First, let’s work to restore the balance between the pursuits of the mind and the growth of the spirit.  This is hardly a new agenda item.  It was Charles Wesley, in the hymn that he composed for the opening of Kingswood’s School in 1748, and — most scholars believe, by conviction, John — who invited the educators of Kingswood to “unite the two so long disjoined, knowledge and vital piety.”

A second effort that we might make is to restore the balance between the journey inward and the journey outward.  Without the first, we are irresistibly thrown back on our own resources and our own power, rather than the power of God.  Without journeying outward, we run the risk of quietism and theological navel-gazing.  The journey inward and the journey outward are both legitimate dimensions of the Gospel life.  Jesus cared tirelessly for the poor and wounded.  He also left them waiting for his attention, in order to pray.  Both dimensions of his life and ministry remind us of our utter dependence upon God and the demands that those movements make upon our lives.

Finally, let us abandon any embarrassment we may have at being both spiritual and religious — or even theological!  The redemptive message that we explore together in chapel and in the classroom is not just personal, but communal and we should be candid about it.  It is here that we contend for a vision of the spiritual life that is at odds with our culture and cannot be reconciled with its individualistic and privatized demands.  It is here that we learn to see the world through the reality that is our shared life as sisters and brothers, co-heirs with Christ.
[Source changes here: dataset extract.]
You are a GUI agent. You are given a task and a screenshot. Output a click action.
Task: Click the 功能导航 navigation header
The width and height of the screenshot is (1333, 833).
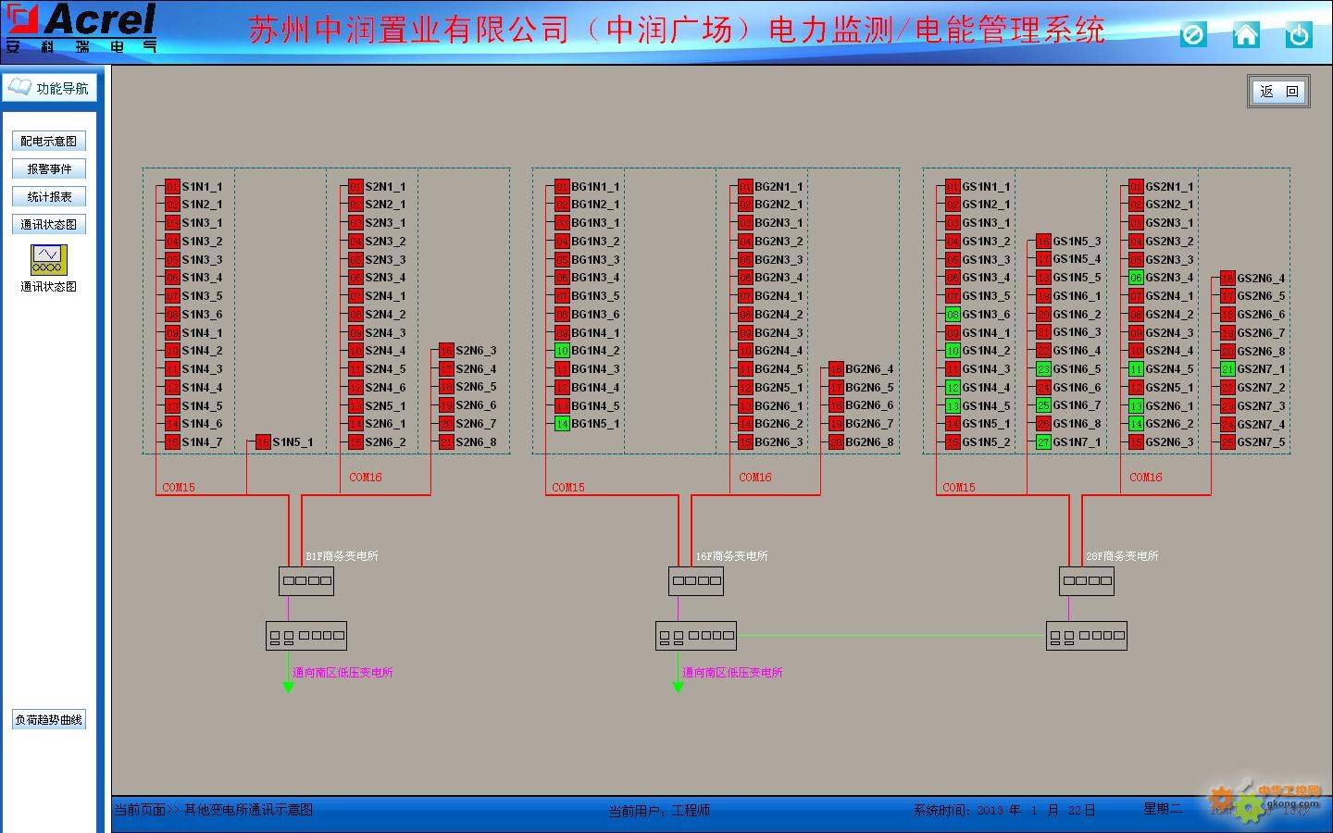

Our commitment to formation in community is rooted in our understanding of the body of Christ, and in the inescapable and indispensible conviction that we were baptized into a community that nourishes us through its sacraments.  We were saved for this: saved to be made a part of the body of Christ, saved to live in dependence upon one another and upon our Savior, saved to reach out to others in the name of the One who bears the perfect image of God.

Our failure to unpack the implications of ecclesiology, liturgy, and their deep connections to our spiritual lives has reduced our conversations about spirituality to practice and left us out of touch with the theological necessity of life in community.  Our life together in Christ and our worship of God and encounter with the Divine in the sacraments are, acknowledged or not, the foundations of our spirituality.  And our neglect of this “fact of life” has left us without strong apologetic and evangelistic voices as a church.

As I have already told the entering students this year, the greatest obstacle to the church’s message and its spiritual strength is not secularism.  It is our failure to believe deeply enough in the sacramental reality into which we are baptized and which constitutes the church.  We should embrace that reality.  Christian spirituality is intrinsically social.  We cannot be spiritual alone.  The shape of salvation is not purely individual.  It is communal, and what the world takes for religious expression, on the one hand, and spirituality, on the other, cannot be teased apart, if they are both what they should be.

The challenge that I have outlined is urgent in a way that was easily ignored fifty years ago.  Cossetted by social respectability and comforted by the high tide denominationalism of the fifties and sixties, we took the core of the Gospel for granted and assumed casual exploration of our spiritual lives would be adequate.

So, when the world changed — and it has — those who were seekers went elsewhere.  More and more people are telling researchers — from Lily, Pew, and Barna — that those seekers no longer have time for a church that does not help them to find God.[iii]

Our past ascendancy has cost us our marbles.  It’s time to get them back.

 

 

[i]Jack McCarthy, “Holier than Thou.”  Jack’s work can be found at: http://www.jackmccarthyprints.com/

[ii] From a conversation with C.F.D. Moule sometime in the 1970s.

[iii] Those studies are too many and are constantly being up-dated to cite here, but are available on-line and widely acknowledged as accurate.